Copertina del disco omonimo dei Kre'u

Kre’u

Mauro PireddaMusica, Recensioni

In principio era l'annuncio. E un paio di pregiudizi da parte di chi scrive sul dress code orbacico alla Barritas e sulle scelte ortografiche adottate, ultradiacritiche e differenzialiste. Poi venne l'anteprima di marzo con A sos antigos a consegnare una giusta dose di curiosità. Ed è proprio con questo istinto che l'omonimo album dei Kre^u è stato ascoltato e riascoltato in anteprima per cercare di capire cosa poteva dirci e darci un disco di black metal in sardo nel 2023. Un disco che si sta facendo attendere dallo scorso autunno e che uscirà solo tra pochi giorni.

Al tasto play, però, è sorto un nuovo dubbio. Quanto è opportuno mettere come prima traccia 9 minuti di spoken atmosferico? La poesia recitata, che dà il nome al pezzo, è tra quelle che gli amanti del verso in sardo devono conoscere a menadito: stiamo parlando di “Dae una losa ismentigada”, componimento che chi scrive lo considera al pari del “Canto dell'odio” di Stecchetti (ri-proviamo a leggerle una dopo l'altra). Ma davvero, 9 minuti sono troppi. E quindi?

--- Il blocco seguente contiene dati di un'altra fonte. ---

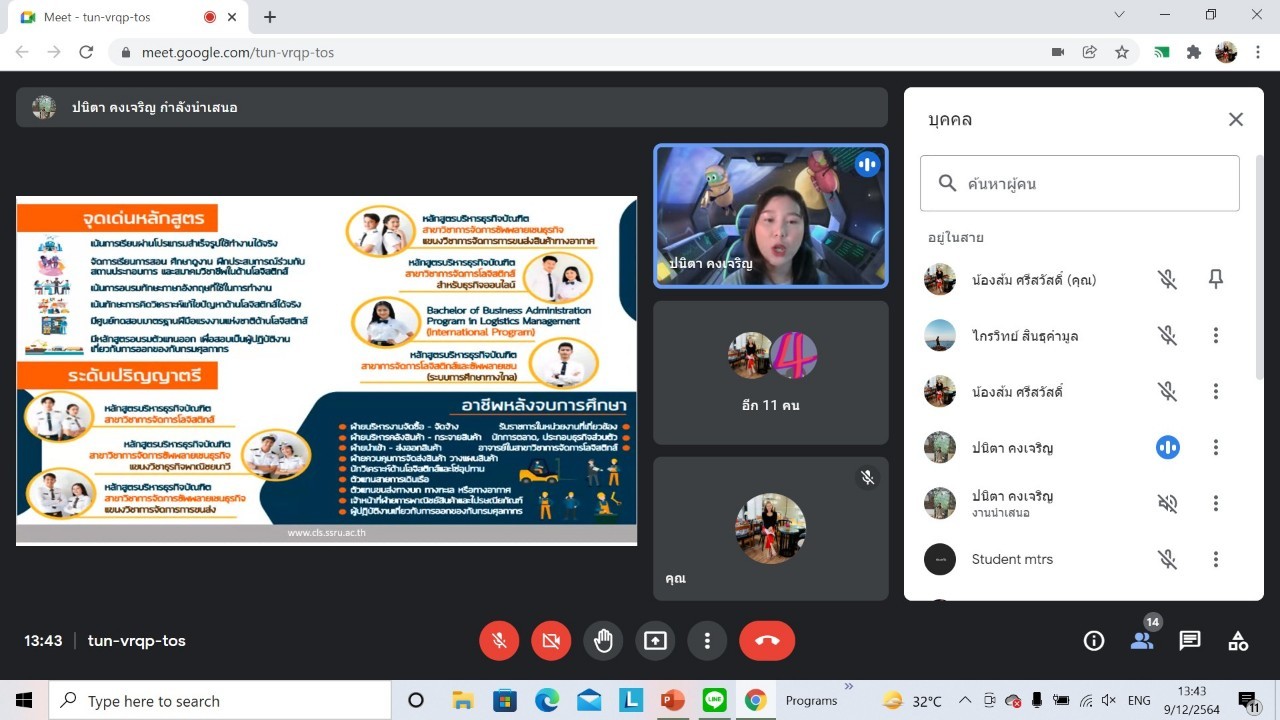
Task: Click the present screen button
Action: tap(655, 641)
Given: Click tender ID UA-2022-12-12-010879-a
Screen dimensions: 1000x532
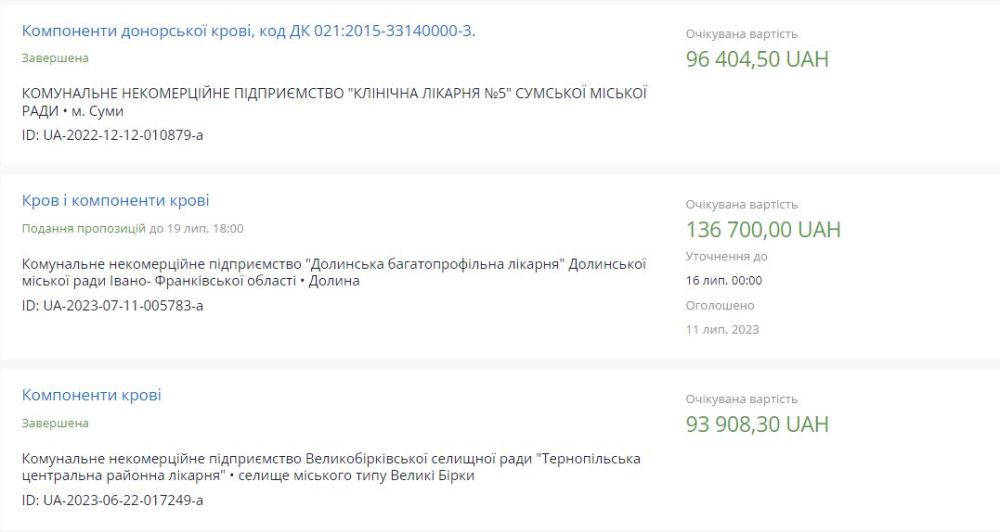Looking at the screenshot, I should pyautogui.click(x=112, y=134).
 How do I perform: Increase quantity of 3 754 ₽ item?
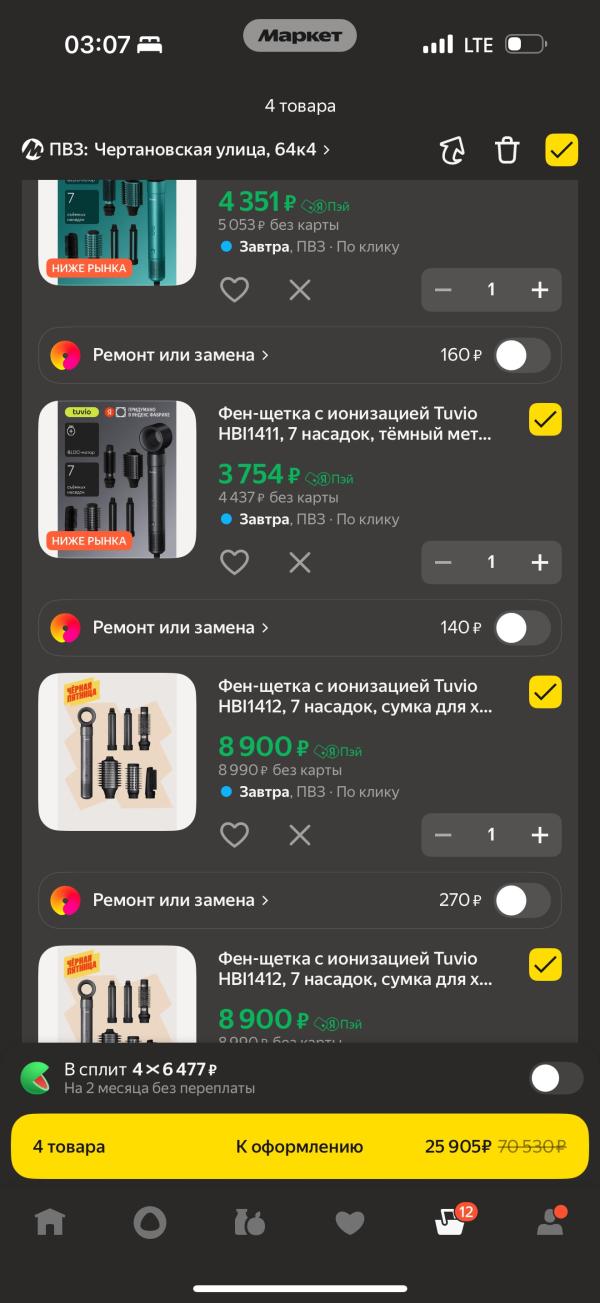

E quindi un motivo ci sarà se l'omonimo album dei barbaricini ha superato il crash test per finire tra i dischi della settimana. Le successive tracce, compreso il singolo già citato, sono un ottimo condensato di metallo oscuro made in Sardinia. È inevitabile citare i venti provenienti dal nord Europa; ma si tratta di venti che, una volta arrivati sull'isola, soffiano un po' a sa moda issoro e preferiscono carezzare le fronde delle querce (de sos chercos, crecos, cre'os) piuttosto che la pale dei parchi eolici.

Le muse ispiratrici citate sono Fenriz e Nocturno Culto, il re diamante danese, Cronos e compagni, Quorthon e i Bathory, insomma, dal proto-black al true norwegian; ma anche il già citato Mereu, Bore Poddighe (chi non conosce Sa mundana cummèdia?), i mutos di Sebastiano Satta e l'immaginario banditesco. Il tutto ben sintetizzato dalla posa in copertina della Madre dell'ucciso di Francesco Ciusa.

Il rischio di fossilizzarsi su alcuni concept è alto, come in tutte le produzioni settoriali, del resto. Ma qui ci sono forti possibilità che possa forgiarsi, sviluppandosi in seguito, un barbarian sound ben riconoscibile nel panorama black. I punti di forza sono rappresentati dalla componente vocale aspra ma scandita di Ignazio Cuga (né del tutto growl, né del tutto scream, ma non oseremmo dire pulita) che ci consegna dei testi chiari con una fonetica barbaricina in libera emersione, in libera essida a campu (o a ^ampu, come scriverebbe lui)

Non solo. Le trame chitarristiche articolate e le linee melodiche dei pezzi ben si sposano con un drumming marziale (non sempre blast beats, anzi) e con la componente corale sarda: componente che a volte prende a piene mani dal non sense make sense dell'accompagnamento bim-boo a tenore (si vedano la già conosciuta A sos antigos e la precedente traccia Notturnu, niente di spiaccicato sopra ma ben radicato nella struttura composta); e che altre volte prende spunto dalla più “recente” polifonia nuorese (Sa morte ‘e su pastore ne è un chiaro esempio con i versi finali «Nòis sònnabàmos a^éntese ^àmpidànos, ‘ìnca s'Ivérru non ghéttad a tzùcru sas mànos de Arregòre. ^òmo k'ést tàrdu po pàsser Labòres e ^àmpos, ést a dromìre, sùtta e su Nìve»).

Ebbia su sambene e A palas non torred, le cui percussioni spedite di Nicola Piras sono anticipate da frammenti di perquisizioni e processioni, chiudono un album che entra a pieno titolo negli archivi del metallo sardo. L'esperimento in sé non è una novità. In altre lande c'è già chi ha unito il black con musiche e lingue locali: pensiamo agli storici Inchiuvatu siciliani o ai più recenti Scuorn partenopei. Ma anche qui abbiamo bisogno de su connotu. Che è comunque più vasto di quanto si possa immaginare.